Clémentine Autain ouvre l'édition 2019 des rencontres Michel Foucault





Placée sous le signe de la famille, la huitième édition des Rencontres Michel Foucault a ouvert en fanfare mardi après midi avec une conférence de la très médiatique journaliste et députée insoumise Clémentine Autain. Son dernier livre, dans lequel elle parle de sa mère, l'actrice Dominique Laffin, Dites lui que je l'aime est paru aux éditions Grasset en mars 2019. « A chacun sa famille », tel est le thème de l'édition 2019 des Rencontres Michel Foucault ; et si, comme le disaient fort justement Jérôme Lecardeur, le sympathique directeur général du Théâtre Auditorium de Poitiers et Yves Jean, le président de l'Université de Poitiers, la manifestation traite de sujets d'actualité, c'est aussi l'occasion de philosopher ensemble dans le sens le plus noble du terme.

Je ne reviendrai pas sur les discours qui ont ouvert la conférence, Ils ne donnaient pas d'informations supplémentaires et tendaient de manière générale à remercier le public toujours plus nombreux et fidèle et à présenter les conférences, tables rondes et autres lectures participatives programmées pendant les quatre jours de la manifestation. C'est en compagnie de Frédéric Chauvaud, professeur d'histoire contemporaine à l'UFR de Sciences Humaines de Poitiers et membre du comité scientifique des Rencontres Michel Foucault, que Clémentine Autain s'installe face au public. Après une présentation concise de l'oratrice, le public a l'occasion d'apprécier la parole claire, nette, précise de Clémentine Autain dont la conférence s'intitule « La famille sous le choc de l'émancipation de la femme » ; quel programme ! Le temps étant compté, Clémentine Autain n'a pas le temps d'aborder tous les sujets qu mériteraient de l'être mais j'ai apprécié les prises de positions bien argumentées de la députée, qui n'oublie pas qu'elle est aussi journaliste. Du partage des tâches à l'inégalité salariale en passant par la PMA (Procréation Médicalement Assistée), la GPA [(Gestation Pour Autrui), à laquelle elle est par ailleurs opposée] ou encore l'écologie, Clémentine Autain évoque nombre de sujets qui reviennent avec force sur le devant de la scène. L'éloquence remarquable de Clémentine Autain a permis au public de se réapproprier ces sujets dont l'importance ne saurait être plus longtemps niée, voire remisée sous une pile de dossiers « majeurs ». On apprécie aussi de voir Clémentine Autain narrer quelques anecdotes vécues à l'Assemblée Nationale qui permettent de constater à quel point les députés peuvent parfois avoir une attitude rétrogradesur certains sujets, comme le partage des tâches par exemple.

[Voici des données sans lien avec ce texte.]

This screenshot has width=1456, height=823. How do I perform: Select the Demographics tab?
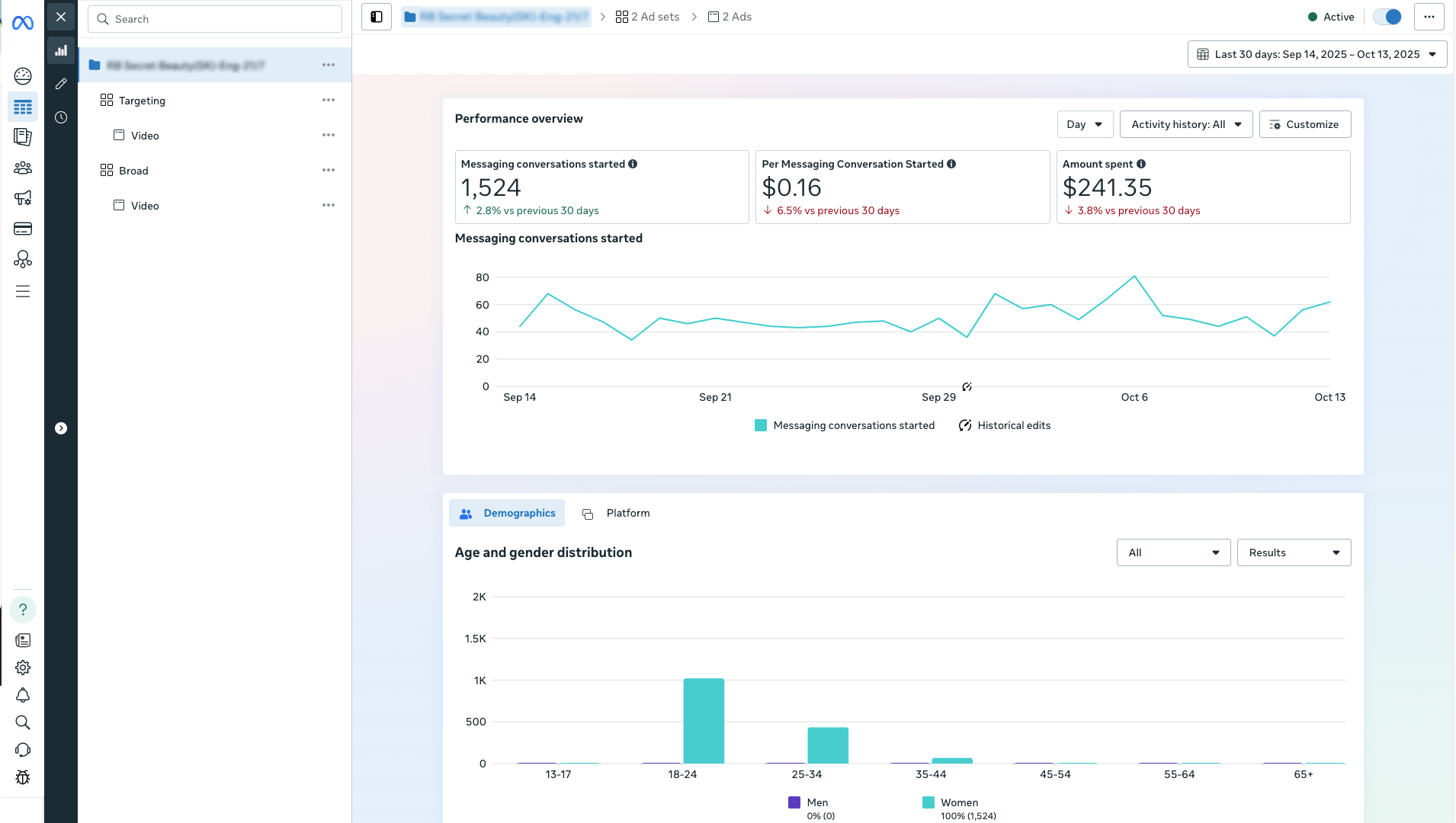click(x=507, y=513)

On ne peut que se féliciter de voir une conférence inaugurale de si belle tenue. Le succès de cette heure passée en compagnie de la journaliste ne tient pas seulement à la qualité exceptionnelle de l'intervention de Clémentine Autain, oratrice de talent, mais aussi au travail rigoureux mené en amont.

Compte rendu Rencontres Michel Foucault. Poitiers. Auditorium, le 5 novembre 2019. Clémentine Autain, journaliste, députée de Seine Saint Denis en présence de Frédéric Chauvaud, professeur d'histoire contemporaine à l'Université de Poitiers : « La famille sous le choc de l'émancipation de la femme »

On rappellera le dernier livre de Clémentine Autain sorti en mars 2019 aux éditions GRASSET : « Dites lui que je l'aime ». Dans ce livre elle s'adresse à sa mère trop tôt disparue l'actrice Dominique Laffin.